* Listed entries *
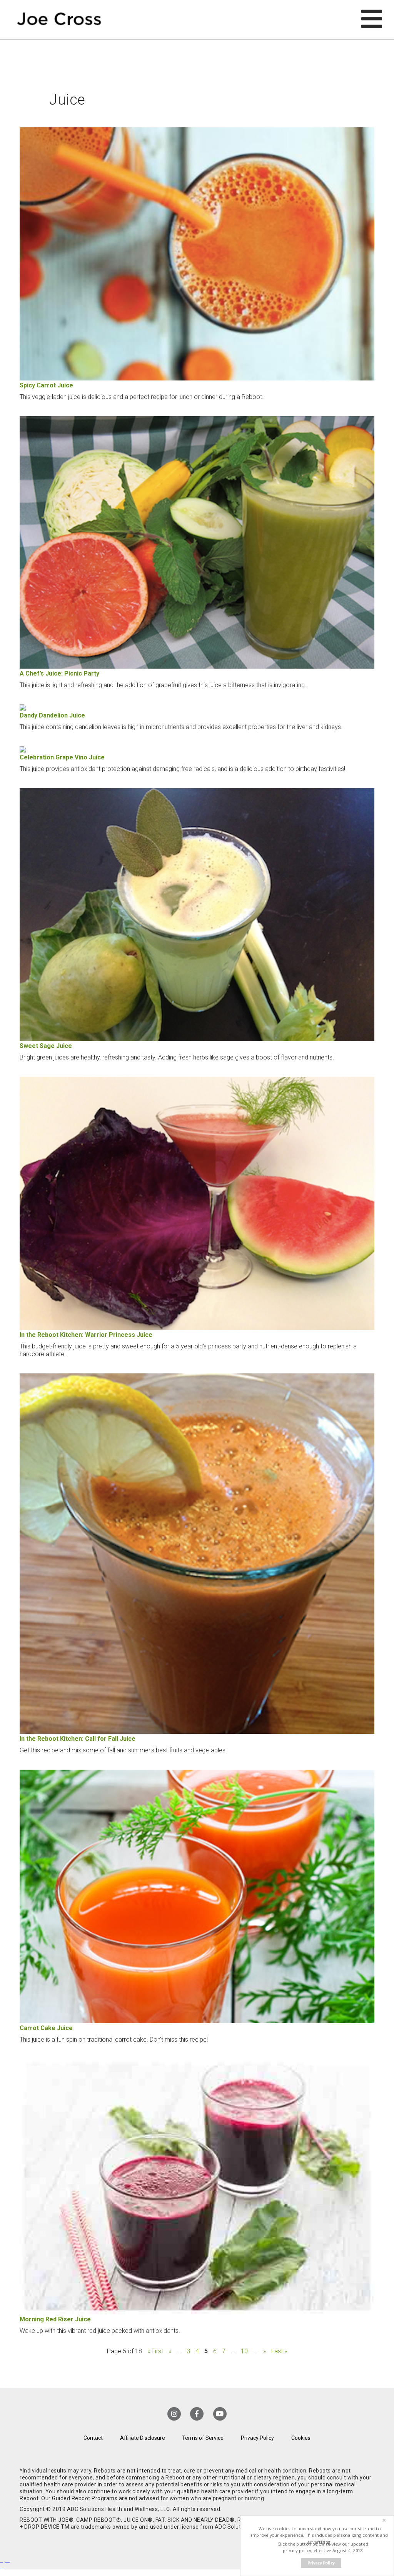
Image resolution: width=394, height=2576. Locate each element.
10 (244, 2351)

* * *

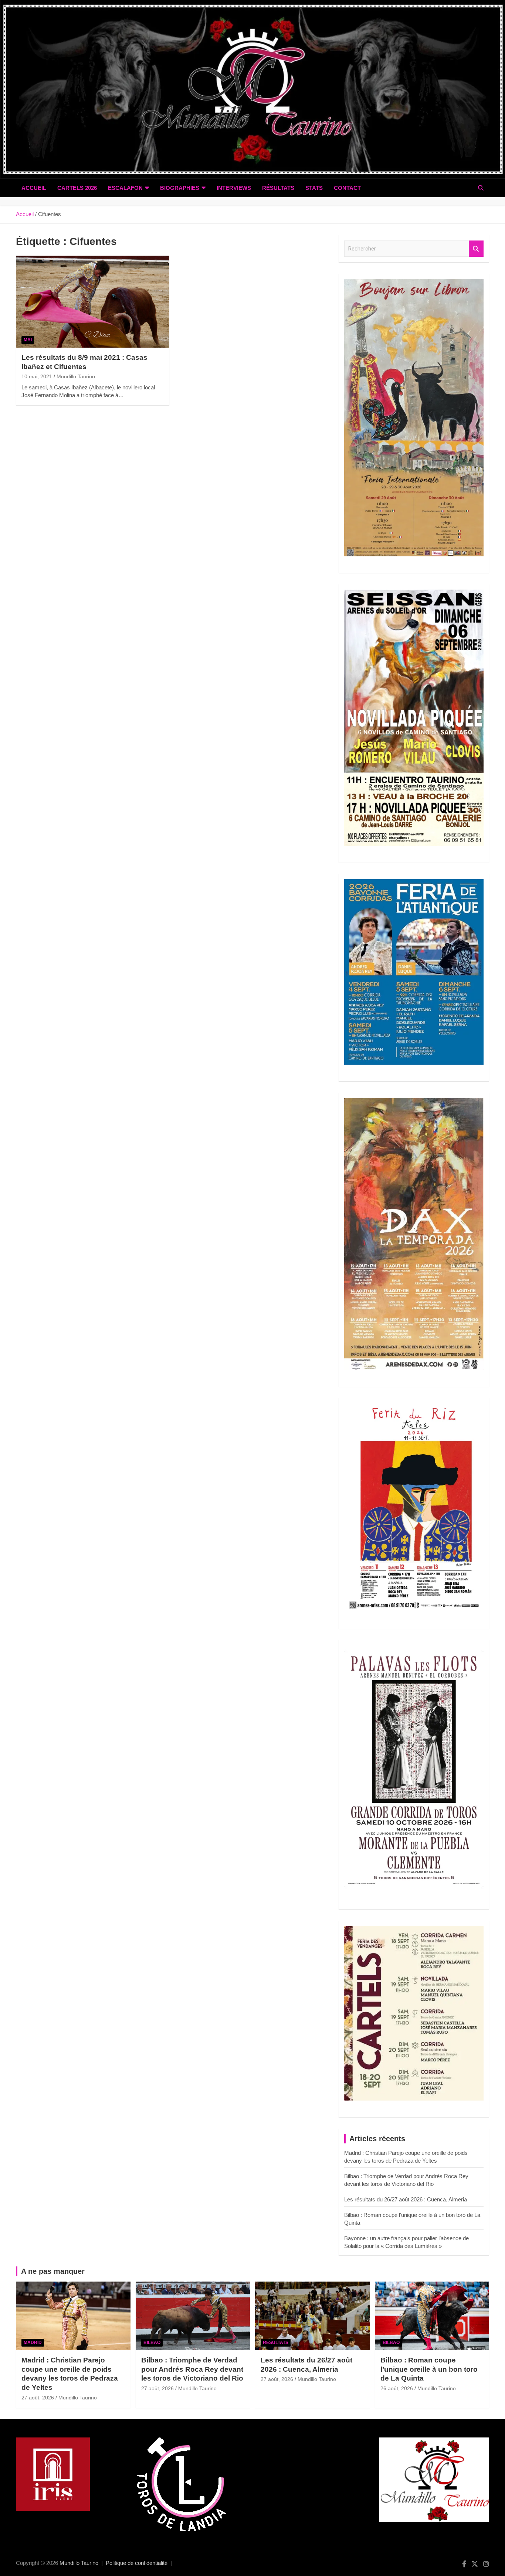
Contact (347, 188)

...

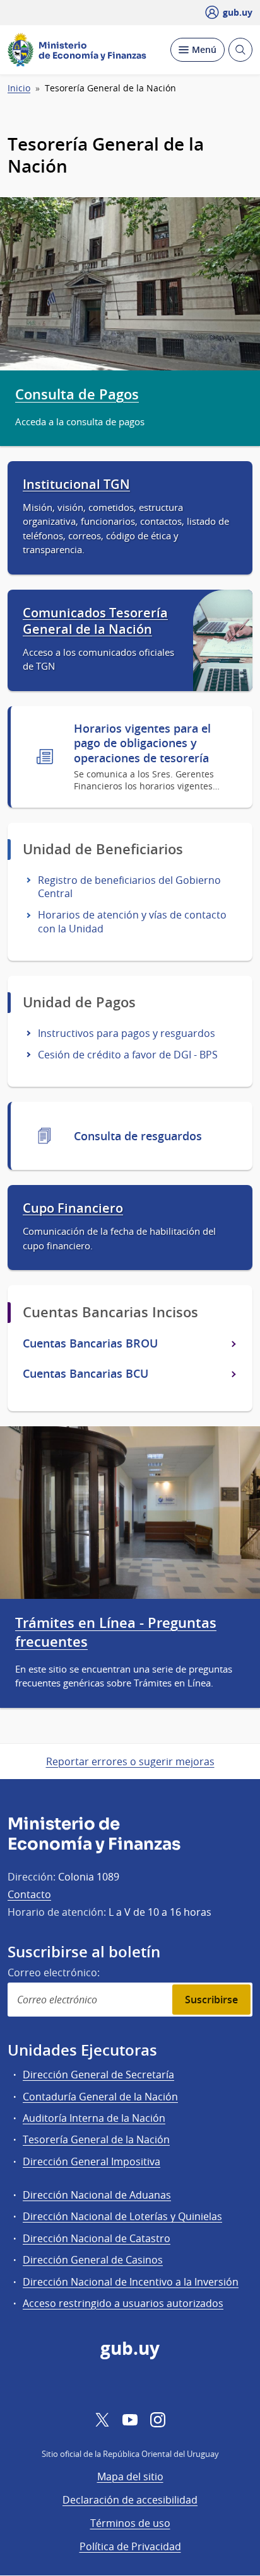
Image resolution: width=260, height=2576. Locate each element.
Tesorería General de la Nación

* Work to be completed *
Copy everything from the line containing "Image resolution: width=394, height=2576." down to the line containing "10 (244, 2351)", switching "Locate" to "Find" and leaving the rest unchanged.

* Correct output *
Image resolution: width=394, height=2576. Find each element.
10 (244, 2351)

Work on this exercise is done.